Recherche par des élèves
Salome Gohl revient sur son travail de maturité et sur son stage au laboratoire
Les phages restent encore méconnus pour beaucoup de gens. Pour moi aussi. A dire vrai, j’ignorais presque tout de ces virus capables de détruire spécifiquement des bactéries jusqu’au jour où j’ai décidé de me pencher de manière approfondie sur le sujet dans le cadre de mon travail de maturité, sous la direction du Prof. Dr Alexander Harms. C’est dans ce contexte que j’ai pu moi-même isoler des phages à partir d’échantillons d’eaux usées, notamment contre une bactérie E. coli résistante aux antibiotiques. Elle provenait d’une patiente qui, malgré la prise répétée d’antibiotiques, souffrait depuis des années de cystites récurrentes. Le résultat était fascinant : nous avons découvert en laboratoire des dizaines de minuscules phages, qui attaquent la bactérie résistante et pourraient ainsi aider la patiente.COMMENT SE FAIT-IL QU’UN TEL POTENTIEL SOIT SI PEU CONNU ?

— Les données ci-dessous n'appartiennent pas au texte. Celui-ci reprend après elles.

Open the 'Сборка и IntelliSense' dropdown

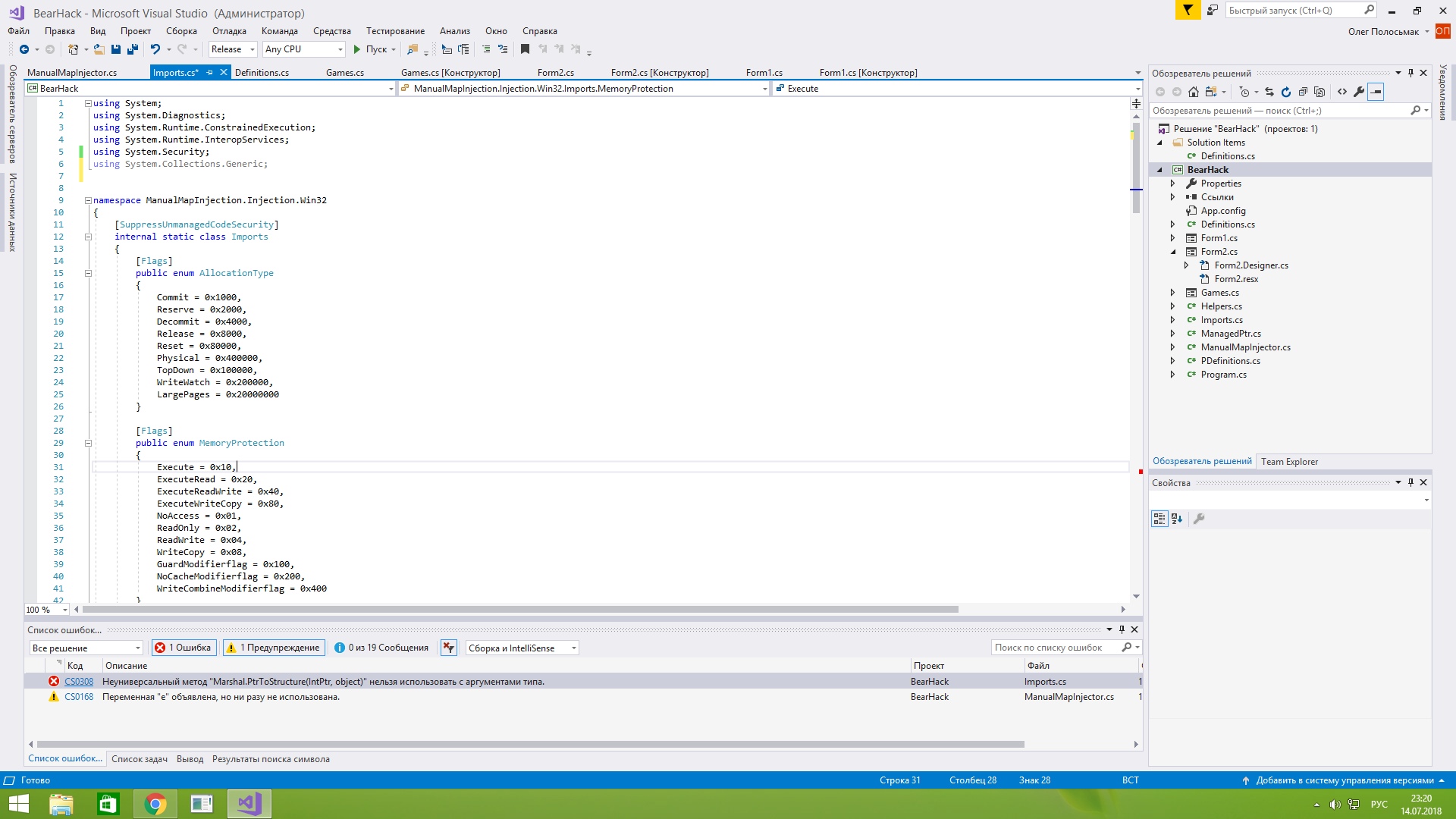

Mais c’est une conversation avec une autre patiente qui m’a révélé le véritable potentiel des bactériophages. Depuis un grave accident en 2016, cette femme vivait avec une plaie chronique à la jambe. Elle a pris des antibiotiques pendant des années, jusqu’à ce qu’ils ne soient plus efficaces en raison de la résistance. La seule solution était alors l’amputation. Pour elle, cela était hors de question. De sa propre initiative, elle s’est rendue à Tbilissi, en Géorgie, pour y commencer une thérapie par phages. Au début, le traitement a donné des résultats prometteurs. Mais une fois rentrée chez elle, la plaie s’est à nouveau agrandie en raison d’une nouvelle bactérie multirésistante.
En collaboration avec les équipes soignantes de Tbilissi, les médecins de l’hôpital cantonal de Lucerne ont appliqué des phages directement sur la plaie de la patiente. Ce traitement a été long et coûteux, mais il en valait la peine. Aujourd’hui, sa plaie est refermée, ce qui lui procure un tout nouveau sentiment de bien-être. Si les phages sont si faciles à trouver et permettent d’obtenir de tels résultats, je me pose la question suivante : comment se fait-il qu’un tel potentiel soit si peu connu ?
Les phages ont en effet un énorme potentiel et, à certains égards, présentent même des avantages évidents par rapport aux antibiotiques conventionnels. Alors que les antibiotiques tuent généralement non seulement les bactéries pathogènes, mais aussi de nombreuses bactéries utiles dans l’organisme (avec des effets secondaires tels que de nouvelles infections), les phages attaquent exclusivement leurs bactéries hôtes spécifiques et préservent la flore utile dans le corps.
La résistance aux antibiotiques nous concerne tous
Mais cette spécificité constitue également un obstacle majeur : pour chaque agent pathogène, il faut trouver les phages appropriés et les préparer individuellement, ce qui représente un processus long et coûteux. En raison de cette spécificité par patient, une autorisation générale est pratiquement impossible – il n’existe pas de préparation universelle qui pourrait passer tous les tests.
Étant donné que la résistance aux antibiotiques nous concerne tous et constitue un problème de plus en plus grave, il est d’autant plus important de poursuivre sérieusement de nouvelles approches telles que la phagothérapie. Cela nécessite de l’ouverture d’esprit, de la recherche et, surtout, des personnes prêtes à explorer de nouvelles voies. J’espère vivement que la phagothérapie trouvera sa place dans la médecine moderne dans un avenir proche et qu’elle permettra ainsi d’aider efficacement de nombreuses personnes souffrant d’infections difficiles à traiter.
Salome Gohl a rédigé son travail de maturité intitulé « Les bactériophages et leur potentiel dans le traitement des infections causées par des bactéries résistantes » en 2024 au gymnase d’Immensee.